El sandinista Ortega debió dar marcha atrás con el ajuste previsional

Al menos 28 personas murieron en las protestas contra el aumento de los aportes. Ayer, con el país en llamas, el presidente dejó sin efecto la medida.

Lunes 23 de Abril de 2018

El presidente de Nicaragua, el sandinista Daniel Ortega, debió archivar su reforma del sistema de seguridad social, que aumentaba los aportes e imponía un impuesto a los jubilados para recibir atención médica. La medida, tomada el martes pasado, detonó una ola de protestas que dejó al menos 28 muertos y decenas de heridos, además de saqueos generalizados. En este contexto, Ortega debió dar marcha atrás, luego de cinco días de manifestaciones, violencia en las calles y saqueos en todo el país.

"Quiero comunicarle a los nicaragüenses que en estos momentos estoy recibiendo el acta 308 del Consejo Directivo del Seguro Social, que dice que cancela la resolución anterior del 16 de abril del año 2018", dijo ayer el mandatario en cadena nacional. A diferencia del sábado, en que Ortega apareció en la cadena nacional flanqueado por la jefa de la policía, ayer lo hizo con empresarios —los grandes aliados de su gobierno— que generan unos 130 mil empleos y millones de dólares en exportaciones. Las cámaras empresarias se habían expresado a favor de los manifestantes y sus reclamos. El mandatario explicó que tomó la decisión de archivar su anterior decisión después de "escuchar el llamado" de diversos sectores. "Tenemos que buscar en una mesa de diálogo una mejor solución en este tema de seguridad social", agregó el gobernante, quien invitó al cardenal Leopoldo Brenes a ser parte del diálogo con otros obispos de la Conferencia Episcopal. El cambio de tono y dirección no podría ser más marcado. Ortega había impuesto por decreto un fuerte ajuste de los aportes previsionales, del 22,5 por ciento y un impuesto de 5 por ciento a los jubilados para pagar su atención médica. La ola de protestas que siguió fue la mayor rebelión que registran los 11 años de gobierno sandinista.

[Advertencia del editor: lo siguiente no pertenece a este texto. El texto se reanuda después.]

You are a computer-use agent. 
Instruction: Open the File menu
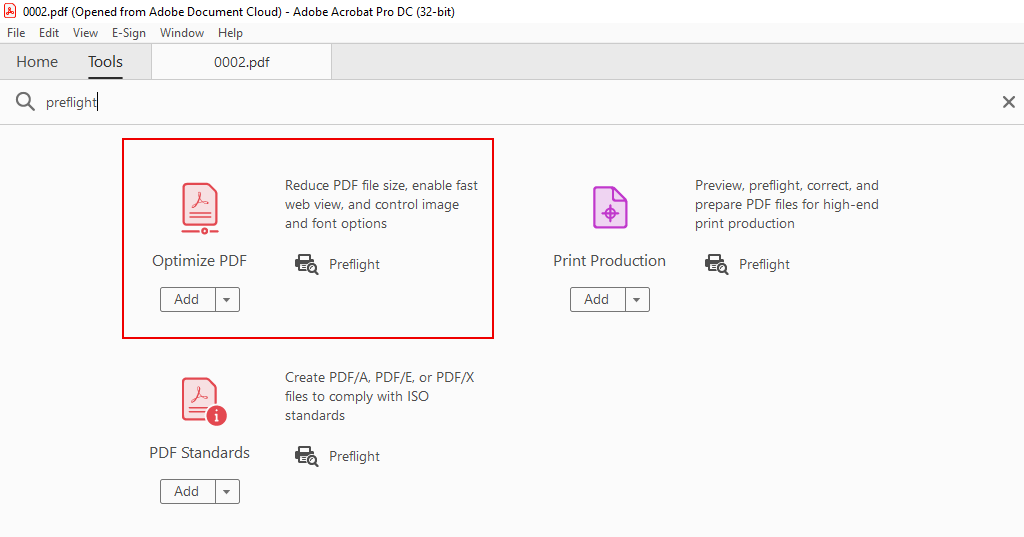tap(16, 33)
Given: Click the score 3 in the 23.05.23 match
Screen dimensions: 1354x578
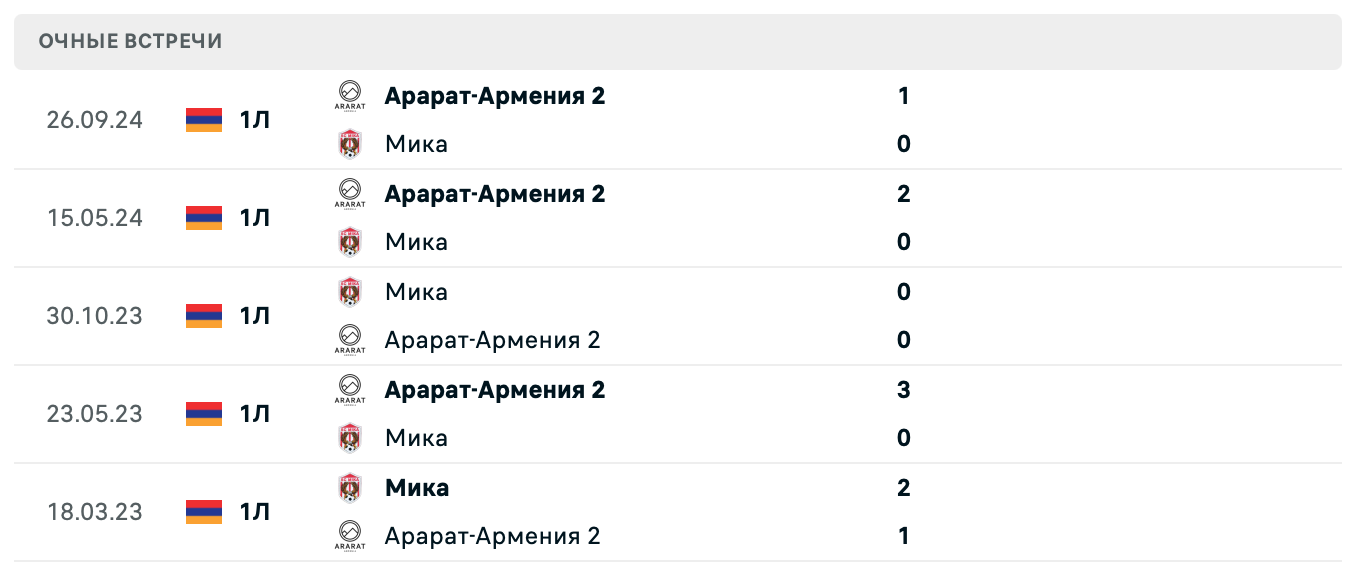Looking at the screenshot, I should click(x=903, y=390).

Ortega habló ayer por la tarde nuevamente por cadena de radio y televisión, mientras la rebelión estaba ya totalmente fuera de control y los saqueos arreciaban en Managua. Rectifica así su decisión de sacar por decreto la reforma previsional, así como su actitud anterior, en la que calificó por cadena nacional a los manifestantes de "pequeños grupos de la oposición".

La reforma la dictó el pasado 16 de abril el Instituto de Seguridad Social (INSS), que hoy "la está revocando, o sea cancelando", remarcó ayer Ortega. La reforma anulada preveía un aumento de las cuotas de trabajadores y patronales de hasta 22,5 por ciento, a la vez que imponía un gravamen de 5 por ciento a las pensiones de los jubilados para cubrir sus gastos médicos. La combinación provocó un fuerte rechazo y protestas generalizadas en todo el país, que aumentaron ante la violenta represión policial y de grupos armados afines al sandinismo. Al menos 28 personas han muerto, entre ellos un policía y un periodista además de una decena de estudiantes. Anoche muchos continuaban en las calles, exigiendo como condiciones para abandonar la protesta la liberación de todos los detenidos en esta semana y la sanción de los asesinos de los 28 fallecidos. Las protestas comenzaron el martes pasado, apenas conocida la reforma. Ayer, antes de que Ortega anunciara la renuncia a la reforma, se registraban protestas en casi toda Managua y otras 14 ciudades del interior, así como saqueos de gran magnitud. Claramente, la situación estaba fuera de control pese a la intervención del ejército que ordenó el presidente sandinista. Varias de las muertes las produjeron grupos armados señalados como integrantes de la Juventud Sandinista.

El brusco ajuste que impuso Ortega al sistema de previsión social, sin consenso ni debate público previo, disparó un malestar que parece ir mucho más allá y deja debilitado al hasta hoy todopoderoso presidente nicaragüense.